Par le Père Yvon-Michel Allard, s.v.d., directeur du Centre biblique des Missionnaires du Verbe Divin, Granby, QC, Canada.
Au temps de Pâques, les onze disciples s’en allèrent en Galilée, à la montagne où Jésus leur avait ordonné de se rendre. Quand ils le virent, ils se prosternèrent, mais certains eurent des doutes.
Jésus s’approcha d’eux et leur adressa ces paroles: «Tout pouvoir m’a été donné au ciel et sur la terre. Allez donc! De toutes les nations faites des disciples, baptisez-les au nom du Père, et du Fils, et du Saint-Esprit; et apprenez-leur à garder tous les commandements que je vous ai donnés. Et moi, je suis avec vous tous les jours jusqu’à la fin du monde.
Les disciples retournent à la montagne où Jésus les réunissait pour prier et pour les instruire. Si l’on veut comprendre Dieu et saisir ce qu’il y a d’important dans la vie, il nous faut un peu de silence, de contemplation, de prière. Lorsque Moïse a rencontré Dieu dans la Montagne, il a d’abord enlevé ses sandales et il s’est prosterné le visage contre terre. Les Musulmans dans leurs mosquées, les Juifs dans leurs synagogues font encore aujourd’hui ces gestes de respect envers Dieu. Pascal disait: «Pour aimer une personne, il faut la comprendre, et pour comprendre Dieu, il faut l’aimer». Il y a des gens qui parlent de Dieu avec une grossièreté, une vulgarité, un dédain et un mépris qui donnent mal au coeur!
La fête d’aujourd’hui nous pose à nouveau la question : Qui est Dieu pour nous? Quel rôle joue-t-il dans nos vies? Cette célébration nous rappelle que Dieu est amour, qu’il est relation et communauté. C’est le sens de la Trinité. Dieu peut donc être expérimenté plus facilement en famille, en paroisse, en groupes d’amis, car il est unité dans la diversité.

=-=-=-=-=

* LISTE DES TÂCHES
1. Répondez aux questions suivantes d'après le texte sur la Trinité :
(a) Combien de disciples s'en allèrent en Galilée ?
(b) Qu'a fait Moïse en premier lorsqu'il a rencontré Dieu dans la Montagne ?
(c) Que nous rappelle cette célébration au sujet de Dieu ?
2. Relevez, dans le texte sur la Trinité, tous les termes qui décrivent la manière dont certaines gens parlent de Dieu.
3. Poursuivez le texte sur la Trinité à partir de sa dernière phrase.

* DONNÉES FOURNIES
=-=-=-=-=

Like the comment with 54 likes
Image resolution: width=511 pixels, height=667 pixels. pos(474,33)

=-=-=-=-=

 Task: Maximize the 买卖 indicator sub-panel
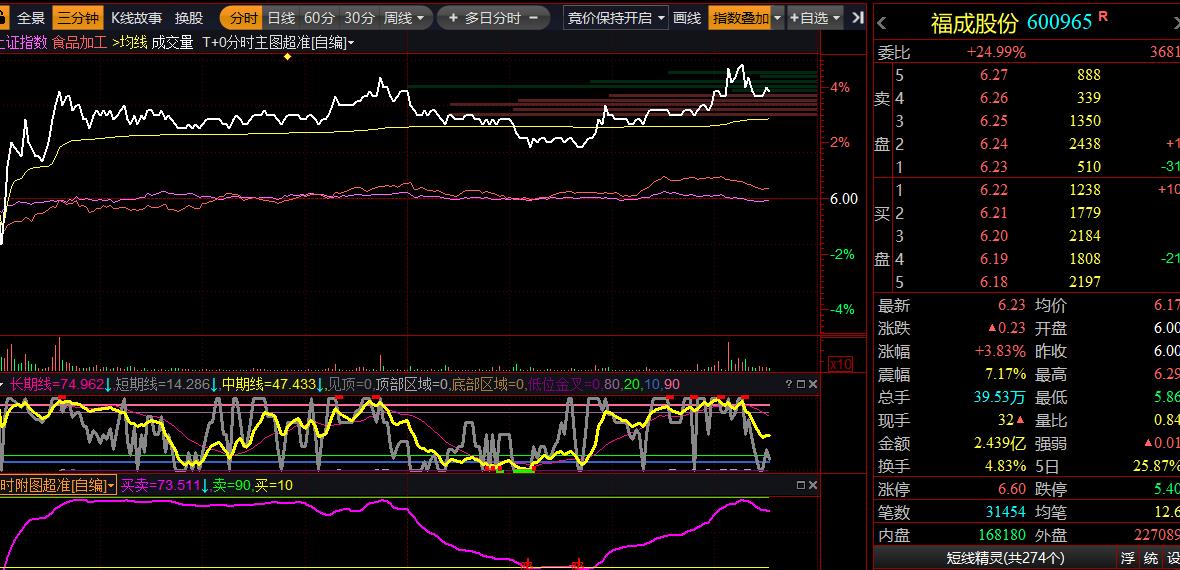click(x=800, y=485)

=-=-=-=-=

* RÉPONSES PAR TÂCHE
1.
(a) Onze disciples.
(b) Il a enlevé ses sandales.
(c) Que Dieu est amour, qu'il est relation et communauté.

2. grossièreté, vulgarité, dédain, mépris

3.
Les évangiles et les lettres de S. Paul nous rappellent que nous appartenons à la famille de Dieu. Nous ne sommes pas des esclaves qui vivons dans la crainte, mais des enfants créés à l’image de Dieu, qui nous offre de partager la sérénité, la paix et la fraternité.
En cette grande fête de la Trinité, qui couronne le cycle de notre liturgie, nous sommes invités à redécouvrir notre Dieu et à nous demander quelle place il occupe dans notre vie. Un vieux moine égyptien posait la question aux chrétiens de son village : «Où est Dieu?» Ils répondirent : «Dieu est partout». Le moine répliqua : «Non, Dieu est là où on le laisse entrer». Dans l’Apocalypse, au chapitre 3, verset 20, le Seigneur frappe à notre porte, mais il n’entre que si nous lui ouvrons : «Voici, je me tiens à la porte et je frappe : si quelqu’un entend ma voix et ouvre la porte, j’entrerai chez lui pour souper, moi près de lui et lui près de moi.» Dieu est toujours très respectueux de notre liberté.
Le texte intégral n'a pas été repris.